For example at the moment with no lights or any standby circuits, my NASA meter is recording 0.4A discharge, (if I isolate the solar panel which is just balancing that load at 6am.)

I have two 110Ahr batteries in parallel fed from a Amperor power integrator which combines a 25A battery to battery converter and a solar regulator I have a 130W kyocera panel this is all monitored by a NASA meter. We have been away all month and I haven't noticed less than 12.6v in the early morning. We famously have no tv and all my lights are LED. Most of my battery use is charging laptops iPad camera batteries etc. At the moment the panel is exactly matching the load and I have 12.8v

Hope this helps


----------



## sallytrafic (Jan 17, 2006)

Further thoughts 

125Ahr hmm not elecsols are they?

In any new installation of parallel batteries it is important to get them equalised. Simple chargers don't have enough clout to do this as you need to hold them at about the gassing voltage for long enough for this to happen. The article of mine that Gerald has linked too explains that.
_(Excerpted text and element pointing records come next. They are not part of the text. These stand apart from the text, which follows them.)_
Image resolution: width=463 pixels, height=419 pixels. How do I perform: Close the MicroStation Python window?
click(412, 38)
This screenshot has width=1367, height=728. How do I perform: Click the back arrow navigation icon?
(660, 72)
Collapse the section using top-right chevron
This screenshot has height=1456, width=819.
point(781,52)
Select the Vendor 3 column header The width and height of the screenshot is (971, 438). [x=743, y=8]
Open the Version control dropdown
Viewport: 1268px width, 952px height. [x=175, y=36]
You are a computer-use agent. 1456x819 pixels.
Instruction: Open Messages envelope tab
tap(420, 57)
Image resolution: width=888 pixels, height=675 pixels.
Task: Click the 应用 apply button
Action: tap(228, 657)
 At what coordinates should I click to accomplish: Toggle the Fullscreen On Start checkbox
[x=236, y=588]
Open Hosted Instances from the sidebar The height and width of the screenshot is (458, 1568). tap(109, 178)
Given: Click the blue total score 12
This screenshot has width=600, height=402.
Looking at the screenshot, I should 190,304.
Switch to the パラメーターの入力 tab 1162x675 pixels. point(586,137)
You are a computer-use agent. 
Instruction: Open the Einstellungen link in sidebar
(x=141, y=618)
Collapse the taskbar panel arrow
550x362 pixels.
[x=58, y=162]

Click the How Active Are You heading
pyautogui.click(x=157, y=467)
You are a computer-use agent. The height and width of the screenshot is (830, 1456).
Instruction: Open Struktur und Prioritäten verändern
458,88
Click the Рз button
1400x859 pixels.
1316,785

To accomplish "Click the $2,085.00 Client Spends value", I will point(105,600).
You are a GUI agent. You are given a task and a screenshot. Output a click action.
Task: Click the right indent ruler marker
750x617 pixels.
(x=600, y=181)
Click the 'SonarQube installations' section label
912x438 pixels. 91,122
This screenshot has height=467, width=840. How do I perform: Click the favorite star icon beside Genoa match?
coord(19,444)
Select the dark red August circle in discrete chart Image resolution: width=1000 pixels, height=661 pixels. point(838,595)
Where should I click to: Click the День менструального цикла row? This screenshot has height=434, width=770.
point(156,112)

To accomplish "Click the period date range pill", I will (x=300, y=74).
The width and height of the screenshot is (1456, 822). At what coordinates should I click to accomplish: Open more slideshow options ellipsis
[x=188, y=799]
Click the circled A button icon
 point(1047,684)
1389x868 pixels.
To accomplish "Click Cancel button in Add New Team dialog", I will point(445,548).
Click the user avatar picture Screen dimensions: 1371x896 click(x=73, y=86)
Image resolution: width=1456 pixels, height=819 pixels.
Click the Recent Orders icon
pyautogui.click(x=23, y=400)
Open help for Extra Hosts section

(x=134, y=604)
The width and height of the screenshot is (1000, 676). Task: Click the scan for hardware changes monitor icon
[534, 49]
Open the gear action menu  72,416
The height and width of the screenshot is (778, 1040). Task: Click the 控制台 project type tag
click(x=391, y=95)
My charging system gives them around 15v for a period once in every ten charges but even this wouldn't be long enough if the two batteries were mismatched. 

One way to make sure this isn't a problem is to isolate each battery in turn.

With 250Ahr of batteries a 60W panel is going to struggle and the sort of simple split charge system is going to as well. From 12.4v say 80% to get to 100% is 50Ahr are you sure you are getting there? For example a split charge held to a 13.8v probably less at the leisure battery end will never make it in any reasonable time, topping out at the right sort of voltage but only 90% or less. Negative plate chemistry requires gassing voltages or just a bit less to achieve the end of the charge. 

Note in all this voltages are only a rough guide.


----------



## Rosbotham (May 4, 2008)

Usual question...you haven't got a reversing camera fitted by chance? I've lost count of the number of times some numpty fitter has wired these unswitched to the battery (admittedly usually vehicle, but if the leisure was more convenient...)


----------



## CourtJester (Aug 26, 2009)

747 said:


> ... Also, if it was the radio at fault, the van battery would be going flat not the leisure one...


Not on my van. The radio is connected to the leisure battery.


----------



## richardsnow (Dec 9, 2007)

Rosbotham said:


> Usual question...you haven't got a reversing camera fitted by chance? I've lost count of the number of times some numpty fitter has wired these unswitched to the battery (admittedly usually vehicle, but if the leisure was more convenient...)


No reversing camera! Thanks for the thought. I have got lots of things to try from all the above contributions so will be busy with my test meter and so on.


----------



## richardsnow (Dec 9, 2007)

geraldandannie said:


> There's a useful Members Motorhoming guide, written by Safariboy:
> 
> http://www.motorhomefacts.com/ftoptitle-65111-use-and-care-of-batteries.html
> 
> ...


These 2 articles are really very useful thank you.

http://www.motorhomefacts.com/ftoptitle-65110-12-volt-systems.html

and
http://www.motorhomefacts.com/ftoptitle-65111-use-and-care-of-batteries.html


----------



## 747 (Oct 2, 2009)

richardsnow said:


> 747 said:
> 
> 
> > You should have a switch (usually in the footwell of the hab door). It cuts off the 12 volt supply in the van. Does this stop the battery drain?
> ...


Take a fuse with you to be certain that you are getting the right one.


----------



## denisl (Mar 16, 2011)

Just looking at your earlier comment:



> After driving 100 miles or so battery seems fully charged and after settling down it reads at 12.7v but within 24 hours has dropped to about 12.4v


How long a "settling down" period are you talking about. I believe a standard amount of time is 3 hrs to get a true value of the battery's state.

Is it possible that your battery really isn't fully charge. Driving 100 miles isn't that great a time if the battery is low. It may well show 12.7 after a few minutes - could 12.4 be the correct value?

If something is draining it, the voltage would drop quite quickly from 12.4


----------